In October the 351st left 46th Army and was assigned to 12th Rifle Corps under direct command of the Front until December. In the first days of November, III Panzer Corps was struggling towards Ordzhonikidze, but on the 5th the city's defenders definitively halted 13th Panzer Division on the western and northwestern outskirts. A counterstroke was planned for November 7, the anniversary of the October Revolution, and the division, along with the 276th Rifle Division and 155th Rifle Brigade, was tasked to penetrate the southern wing of the panzer corps' defenses and link up with another assault group attacking from the north. These attacks went off piecemeal, which lessened their impact; despite this, 23rd Panzer Division was forced to withdraw and 13th Panzer was encircled near Gizel, northwest of Ordzhonikidze. Over the next days, Army Group A's overextended forces fought to rescue the beleaguered division, eventually linking up through a narrow corridor on November 11. Had the 351st acted more decisively the panzer troops might have been destroyed, but it held to its defensive positions in Mamisoisky Pass, just south of the escape route, protecting the Ossetian Military Road.

In December the division left 12th Corps and joined the 37th Army in the Northern Group of Forces in Transcaucasus Front, and on January 24, 1943, it liberated the town of Alagir. By the end of the month it was transferred to 58th Army in the North Caucasus Front, and after April it was moved to 9th Army of the same front, facing the German 17th Army in the Kuban bridgehead. After the Germans finally evacuated this last pocket in the Caucasus in September, the 351st went into the Reserve of the Supreme High Command, in the 1st Guards Army.

==Into Ukraine and Czechoslovakia==
In November, the division was transferred, along with its Army, to 1st Ukrainian Front, and the following month moved to 60th Army in the same Front.

* [Task to carry out]
Take the text on the 351st Rifle Division's wartime service further, picking up after its last sentence. The records that follow are taken from a separate source.

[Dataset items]

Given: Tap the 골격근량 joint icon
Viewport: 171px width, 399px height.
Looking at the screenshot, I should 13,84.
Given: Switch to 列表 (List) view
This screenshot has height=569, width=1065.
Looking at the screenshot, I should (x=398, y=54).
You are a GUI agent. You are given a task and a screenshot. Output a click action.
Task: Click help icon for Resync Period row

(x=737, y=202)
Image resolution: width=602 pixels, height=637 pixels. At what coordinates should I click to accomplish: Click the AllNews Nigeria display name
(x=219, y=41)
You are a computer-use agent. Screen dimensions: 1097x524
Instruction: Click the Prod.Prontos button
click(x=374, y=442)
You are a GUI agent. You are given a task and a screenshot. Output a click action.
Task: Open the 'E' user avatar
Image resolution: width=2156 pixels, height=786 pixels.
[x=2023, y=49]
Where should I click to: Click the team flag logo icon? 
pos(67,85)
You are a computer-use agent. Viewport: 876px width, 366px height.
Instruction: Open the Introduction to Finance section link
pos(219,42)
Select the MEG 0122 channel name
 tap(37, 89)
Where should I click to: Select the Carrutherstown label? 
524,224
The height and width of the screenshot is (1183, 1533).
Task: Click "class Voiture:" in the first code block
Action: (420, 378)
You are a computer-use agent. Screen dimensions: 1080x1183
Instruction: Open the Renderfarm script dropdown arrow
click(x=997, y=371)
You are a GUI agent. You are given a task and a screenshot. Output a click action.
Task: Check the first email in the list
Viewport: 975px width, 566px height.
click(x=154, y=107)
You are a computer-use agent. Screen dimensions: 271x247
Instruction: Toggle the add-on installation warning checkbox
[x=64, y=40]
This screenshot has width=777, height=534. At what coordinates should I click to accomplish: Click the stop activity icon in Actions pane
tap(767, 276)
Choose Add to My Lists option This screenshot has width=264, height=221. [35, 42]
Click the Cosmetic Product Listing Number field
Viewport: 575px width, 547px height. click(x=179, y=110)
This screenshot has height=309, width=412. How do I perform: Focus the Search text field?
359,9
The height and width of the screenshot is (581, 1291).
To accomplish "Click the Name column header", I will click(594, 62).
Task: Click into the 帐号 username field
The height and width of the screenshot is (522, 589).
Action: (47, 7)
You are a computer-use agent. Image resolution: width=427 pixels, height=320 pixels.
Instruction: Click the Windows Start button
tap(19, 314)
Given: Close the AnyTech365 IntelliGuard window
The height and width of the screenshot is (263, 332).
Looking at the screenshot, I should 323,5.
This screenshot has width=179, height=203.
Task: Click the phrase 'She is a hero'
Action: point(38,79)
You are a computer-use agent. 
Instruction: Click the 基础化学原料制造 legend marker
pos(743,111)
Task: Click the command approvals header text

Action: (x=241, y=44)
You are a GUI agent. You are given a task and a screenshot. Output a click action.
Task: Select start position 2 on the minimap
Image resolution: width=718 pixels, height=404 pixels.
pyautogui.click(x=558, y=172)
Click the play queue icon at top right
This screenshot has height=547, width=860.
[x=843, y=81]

* [Result for this task]
On February 11, 1944, the division was recognized for its role in the liberation of the western Ukrainian city of Shepetovka and received its name as a battle honor:
"SHEPETOVKA...351st Rifle Division (Maj. Gen. Kozik, Yemelyan Vasilevich)...By order of the Supreme High Command of 11 February 1944 and a commendation in Moscow, the troops who participated in the battles for the liberation of Shepetovka are given a salute of 12 artillery salvoes from 124 guns.
 Kozik led the division until March 14, when he was replaced. He would later command the 327th Rifle Division. On March 19 the 351st was further honored with the award of the Order of the Red Banner for its part in the liberation of Starokostiantyniv and several nearby towns. In that same month the division was assigned to 11th Rifle Corps in 1st Tank Army, but in April that Corps was reassigned to 18th Army in the same Front. Within a few weeks it left that Corps and served under direct Army command through the early summer, until it was assigned the 95th Rifle Corps in July. It would remain under that command for the duration.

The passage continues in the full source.